As with the previous post on this topic, I hope you find comfort, insight, and advice in reading about those doctoral students and candidates interviewed below on their exam process. Where ever you are in the process yourself, may it help you to know others have been there before you and survived, and may these responses also fortify you as you craft your own path to candidacy through the examination process. This summer, as I prepared for my own exams in the fall (fingers-crossed), I decided to interview some of my fellow PhD student community (both within and outside our own program) on how they approached the comprehensive exam process. Below you will find the result of these ‘conversations’ with students as they reflect on the process during and after its completion. This second installment will address student’s responses to the process of preparing for their exams. Check out the previous discussion from earlier in the summer on how people approached the list and rationale composition process and keep an eye out for the final installment as students discuss how they approached the actual taking of the exams!

Question: How did you schedule/budget your time while preparing for exams?

Response 1: “I didn’t really have a clear schedule. My goal was to just get through as much as I could as fast as I could. I would have good weeks where I’d get through a book every day or two, then not so productive weeks where I wouldn’t. If I found something was taking me a really long time to get through (what’s up Auerbach’s Mimesis), I would move onto something else and just read that a little at a time. So I think it took me like two weeks to get through Mimesis, reading only a little each day, but I was also simultaneously reading other texts. This seemed to work for me. I made it through everything on all my lists.” (Kim Wickham, Post-Exam)

Response 2: “I wanted to take my exams as early as possible during my third year. I began preparing as soon as my lists and rationale was approved in late May. We have three lists of texts. I essentially devoted one month to each list.

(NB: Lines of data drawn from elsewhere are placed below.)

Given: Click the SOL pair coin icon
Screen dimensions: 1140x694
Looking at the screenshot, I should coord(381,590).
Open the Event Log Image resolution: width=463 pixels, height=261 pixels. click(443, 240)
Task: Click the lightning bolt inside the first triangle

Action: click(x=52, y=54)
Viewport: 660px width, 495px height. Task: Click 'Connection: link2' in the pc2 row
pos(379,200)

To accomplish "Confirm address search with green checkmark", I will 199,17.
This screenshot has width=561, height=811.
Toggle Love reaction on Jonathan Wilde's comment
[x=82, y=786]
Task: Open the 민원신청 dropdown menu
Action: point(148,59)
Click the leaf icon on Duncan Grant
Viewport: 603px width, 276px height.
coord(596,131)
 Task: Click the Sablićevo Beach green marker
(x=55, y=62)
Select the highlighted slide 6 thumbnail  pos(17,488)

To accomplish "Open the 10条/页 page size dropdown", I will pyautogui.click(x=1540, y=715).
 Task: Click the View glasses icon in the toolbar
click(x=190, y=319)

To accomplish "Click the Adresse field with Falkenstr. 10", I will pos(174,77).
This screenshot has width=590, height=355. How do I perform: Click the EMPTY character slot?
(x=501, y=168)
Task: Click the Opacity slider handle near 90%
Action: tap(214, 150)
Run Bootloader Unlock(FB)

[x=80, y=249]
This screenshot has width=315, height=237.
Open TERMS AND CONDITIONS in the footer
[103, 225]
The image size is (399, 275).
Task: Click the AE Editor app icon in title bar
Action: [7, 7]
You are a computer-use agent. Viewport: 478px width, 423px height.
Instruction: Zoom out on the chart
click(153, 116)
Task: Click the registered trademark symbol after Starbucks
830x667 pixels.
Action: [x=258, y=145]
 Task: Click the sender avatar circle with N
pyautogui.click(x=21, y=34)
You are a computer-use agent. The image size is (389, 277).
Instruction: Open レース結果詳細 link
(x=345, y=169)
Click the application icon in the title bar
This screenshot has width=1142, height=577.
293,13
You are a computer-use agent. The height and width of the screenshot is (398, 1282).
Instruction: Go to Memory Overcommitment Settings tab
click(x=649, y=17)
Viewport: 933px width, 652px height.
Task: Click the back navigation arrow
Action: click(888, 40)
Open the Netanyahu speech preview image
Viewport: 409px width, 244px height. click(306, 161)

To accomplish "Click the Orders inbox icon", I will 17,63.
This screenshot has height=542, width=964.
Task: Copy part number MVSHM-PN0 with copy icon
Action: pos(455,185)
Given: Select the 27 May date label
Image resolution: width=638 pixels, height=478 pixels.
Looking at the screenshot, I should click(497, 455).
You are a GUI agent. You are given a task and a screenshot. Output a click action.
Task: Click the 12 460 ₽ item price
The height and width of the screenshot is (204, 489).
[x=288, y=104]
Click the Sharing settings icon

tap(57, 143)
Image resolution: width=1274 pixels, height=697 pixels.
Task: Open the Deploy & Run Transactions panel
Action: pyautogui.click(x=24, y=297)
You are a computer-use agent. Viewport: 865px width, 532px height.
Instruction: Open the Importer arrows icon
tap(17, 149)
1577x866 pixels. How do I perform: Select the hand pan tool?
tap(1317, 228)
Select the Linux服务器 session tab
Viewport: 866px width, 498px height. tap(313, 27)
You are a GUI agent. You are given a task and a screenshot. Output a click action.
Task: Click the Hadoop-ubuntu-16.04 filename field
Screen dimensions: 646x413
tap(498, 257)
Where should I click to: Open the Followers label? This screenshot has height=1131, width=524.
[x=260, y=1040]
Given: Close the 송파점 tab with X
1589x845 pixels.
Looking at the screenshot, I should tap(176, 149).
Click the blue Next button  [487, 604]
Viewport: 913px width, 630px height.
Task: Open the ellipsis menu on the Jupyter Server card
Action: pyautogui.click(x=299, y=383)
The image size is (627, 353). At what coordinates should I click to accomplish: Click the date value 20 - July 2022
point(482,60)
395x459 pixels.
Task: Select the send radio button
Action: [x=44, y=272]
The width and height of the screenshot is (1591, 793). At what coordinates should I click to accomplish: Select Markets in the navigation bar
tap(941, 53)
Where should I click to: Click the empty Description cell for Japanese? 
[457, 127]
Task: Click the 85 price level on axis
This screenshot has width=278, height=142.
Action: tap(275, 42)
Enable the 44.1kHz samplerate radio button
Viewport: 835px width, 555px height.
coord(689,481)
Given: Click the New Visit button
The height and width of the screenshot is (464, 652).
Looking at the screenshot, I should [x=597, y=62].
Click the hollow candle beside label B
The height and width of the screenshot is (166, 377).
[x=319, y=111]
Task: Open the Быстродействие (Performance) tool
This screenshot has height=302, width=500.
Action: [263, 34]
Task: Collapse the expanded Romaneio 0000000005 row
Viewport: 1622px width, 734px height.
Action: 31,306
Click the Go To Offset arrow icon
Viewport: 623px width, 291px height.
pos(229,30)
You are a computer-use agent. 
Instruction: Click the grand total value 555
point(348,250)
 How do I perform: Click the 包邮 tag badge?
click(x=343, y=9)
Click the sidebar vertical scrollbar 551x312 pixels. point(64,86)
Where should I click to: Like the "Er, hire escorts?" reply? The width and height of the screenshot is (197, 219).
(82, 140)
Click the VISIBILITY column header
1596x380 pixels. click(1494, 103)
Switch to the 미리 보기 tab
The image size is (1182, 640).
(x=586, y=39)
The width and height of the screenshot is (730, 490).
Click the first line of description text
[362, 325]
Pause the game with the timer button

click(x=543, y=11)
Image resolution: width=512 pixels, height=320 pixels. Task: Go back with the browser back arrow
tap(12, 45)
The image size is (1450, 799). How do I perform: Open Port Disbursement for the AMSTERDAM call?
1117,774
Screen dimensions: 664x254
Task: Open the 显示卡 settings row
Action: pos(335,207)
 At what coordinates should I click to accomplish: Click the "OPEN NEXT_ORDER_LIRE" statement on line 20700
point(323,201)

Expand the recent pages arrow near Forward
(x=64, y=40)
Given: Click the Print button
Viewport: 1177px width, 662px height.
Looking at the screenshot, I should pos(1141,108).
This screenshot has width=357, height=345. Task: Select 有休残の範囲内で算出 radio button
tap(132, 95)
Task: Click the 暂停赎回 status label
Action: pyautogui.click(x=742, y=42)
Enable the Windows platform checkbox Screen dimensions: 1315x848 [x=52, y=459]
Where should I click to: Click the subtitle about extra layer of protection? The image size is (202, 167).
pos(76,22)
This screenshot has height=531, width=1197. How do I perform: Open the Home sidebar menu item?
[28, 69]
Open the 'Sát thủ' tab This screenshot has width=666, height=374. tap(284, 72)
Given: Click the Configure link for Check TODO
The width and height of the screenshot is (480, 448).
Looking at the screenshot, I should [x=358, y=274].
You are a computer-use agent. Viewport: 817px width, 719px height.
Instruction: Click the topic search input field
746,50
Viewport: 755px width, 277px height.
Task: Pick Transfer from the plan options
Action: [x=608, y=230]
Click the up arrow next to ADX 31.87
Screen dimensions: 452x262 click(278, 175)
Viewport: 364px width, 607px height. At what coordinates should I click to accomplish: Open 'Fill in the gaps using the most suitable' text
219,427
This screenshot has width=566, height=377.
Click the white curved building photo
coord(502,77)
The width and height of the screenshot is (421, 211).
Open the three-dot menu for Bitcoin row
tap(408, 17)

This worked out to roughly a book a day, which I did not accomplish since my literary texts were almost all novels and many of them quite long. I tackled the longer or more demanding works that I had not read before first, leaving the shorter novels or texts I had read before till the end of the month or even till the end of the summer. When I realized how few works I could actually include in my exams, I decided which ones I wanted to write about the most and reviewed or reread those in early September.” (Amy Foley, Post-Exam)

Response 3: “I laughed out loud at this question. My reading has been more spread out than most, I think, so it’s hard to give a real sense of a daily schedule. I’m trying to read for at least 4 hours each day, knowing I have “real life” and a wedding to plan that consistently get in the way. Now that wedding planning is over, my hope is to read for at least 6 hours a day. I’ve heard/been told to aim for 8 hours a day, but know that would be physically and mentally draining for me personally. Knowing your own habits and thresholds is really helpful in figuring out a true timeline” (Ashton Foley, Pre-Exam)

Response 4: “I over budgeted knowing I am a slow reader. I just divided the amount of time I had by the number of texts I needed to read and pretended I would spend a lot less time reading than I actually will. I have been reading for about 6 hours a day 5 days a week so far as I finish up side projects but hope to speed up to 8 to 10 hours a day 6 days a week in the coming weeks as those projects get completed. I am also not working this summer in order to study, something I had to budget for in advance.  I should say also that I have only read about 1/3 of everything and *hope* to reread even those items before taking my exams.” (Molly Hall, Pre-Exam)

Response 5: “Loosely. I gave myself particular deadlines to be done with things, but life was too hectic for any schedule to be able to be highly binding. I kept books with me at all times. Whenever I had my computer on, I would make sure to have a PDF open, even if I didn’t look at it. That way the reading was always there, reminding me of its existence.” (Matt Cheney, University of New Hampshire, Post-Exam)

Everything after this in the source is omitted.